Dataset entries
· · · · ·
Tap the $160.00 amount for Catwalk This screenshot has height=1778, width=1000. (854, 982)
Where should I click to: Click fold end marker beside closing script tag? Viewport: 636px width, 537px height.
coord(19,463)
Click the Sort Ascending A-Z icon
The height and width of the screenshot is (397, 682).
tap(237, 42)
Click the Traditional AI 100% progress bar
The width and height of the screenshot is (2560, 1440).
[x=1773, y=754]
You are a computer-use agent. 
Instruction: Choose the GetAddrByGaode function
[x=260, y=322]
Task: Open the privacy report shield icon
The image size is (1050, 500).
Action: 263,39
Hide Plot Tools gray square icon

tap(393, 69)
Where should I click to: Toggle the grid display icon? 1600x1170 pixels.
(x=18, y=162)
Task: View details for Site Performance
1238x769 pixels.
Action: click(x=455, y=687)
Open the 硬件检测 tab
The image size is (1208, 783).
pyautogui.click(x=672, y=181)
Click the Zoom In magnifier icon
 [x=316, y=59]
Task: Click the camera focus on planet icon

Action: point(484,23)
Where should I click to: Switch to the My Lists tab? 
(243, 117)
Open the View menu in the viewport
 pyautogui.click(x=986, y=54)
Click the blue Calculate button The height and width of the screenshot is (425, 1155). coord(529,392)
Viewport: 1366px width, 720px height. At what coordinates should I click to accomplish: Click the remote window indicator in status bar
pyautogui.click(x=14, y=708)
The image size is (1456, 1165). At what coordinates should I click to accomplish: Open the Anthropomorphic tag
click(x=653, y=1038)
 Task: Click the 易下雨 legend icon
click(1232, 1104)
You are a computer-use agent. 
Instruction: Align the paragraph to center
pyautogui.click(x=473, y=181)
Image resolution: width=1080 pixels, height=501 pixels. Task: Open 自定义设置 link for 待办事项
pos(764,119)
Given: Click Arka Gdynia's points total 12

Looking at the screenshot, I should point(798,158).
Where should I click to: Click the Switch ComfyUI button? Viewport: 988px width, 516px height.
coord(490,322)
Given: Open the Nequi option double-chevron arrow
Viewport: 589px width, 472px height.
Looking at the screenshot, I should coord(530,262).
· · · · ·
What you give back should match the entries above exactly.

## Exercise answer:
Tap the $160.00 amount for Catwalk This screenshot has height=1778, width=1000. (854, 982)
Where should I click to: Click fold end marker beside closing script tag? Viewport: 636px width, 537px height.
coord(19,463)
Click the Sort Ascending A-Z icon
The height and width of the screenshot is (397, 682).
tap(237, 42)
Click the Traditional AI 100% progress bar
The width and height of the screenshot is (2560, 1440).
[x=1773, y=754]
You are a computer-use agent. 
Instruction: Choose the GetAddrByGaode function
[x=260, y=322]
Task: Open the privacy report shield icon
The image size is (1050, 500).
Action: 263,39
Hide Plot Tools gray square icon

tap(393, 69)
Where should I click to: Toggle the grid display icon? 1600x1170 pixels.
(x=18, y=162)
Task: View details for Site Performance
1238x769 pixels.
Action: click(x=455, y=687)
Open the 硬件检测 tab
The image size is (1208, 783).
pyautogui.click(x=672, y=181)
Click the Zoom In magnifier icon
 [x=316, y=59]
Task: Click the camera focus on planet icon

Action: point(484,23)
Where should I click to: Switch to the My Lists tab? 
(243, 117)
Open the View menu in the viewport
 pyautogui.click(x=986, y=54)
Click the blue Calculate button The height and width of the screenshot is (425, 1155). coord(529,392)
Viewport: 1366px width, 720px height. At what coordinates should I click to accomplish: Click the remote window indicator in status bar
pyautogui.click(x=14, y=708)
The image size is (1456, 1165). At what coordinates should I click to accomplish: Open the Anthropomorphic tag
click(x=653, y=1038)
 Task: Click the 易下雨 legend icon
click(1232, 1104)
You are a computer-use agent. 
Instruction: Align the paragraph to center
pyautogui.click(x=473, y=181)
Image resolution: width=1080 pixels, height=501 pixels. Task: Open 自定义设置 link for 待办事项
pos(764,119)
Given: Click Arka Gdynia's points total 12

Looking at the screenshot, I should point(798,158).
Where should I click to: Click the Switch ComfyUI button? Viewport: 988px width, 516px height.
coord(490,322)
Given: Open the Nequi option double-chevron arrow
Viewport: 589px width, 472px height.
Looking at the screenshot, I should coord(530,262).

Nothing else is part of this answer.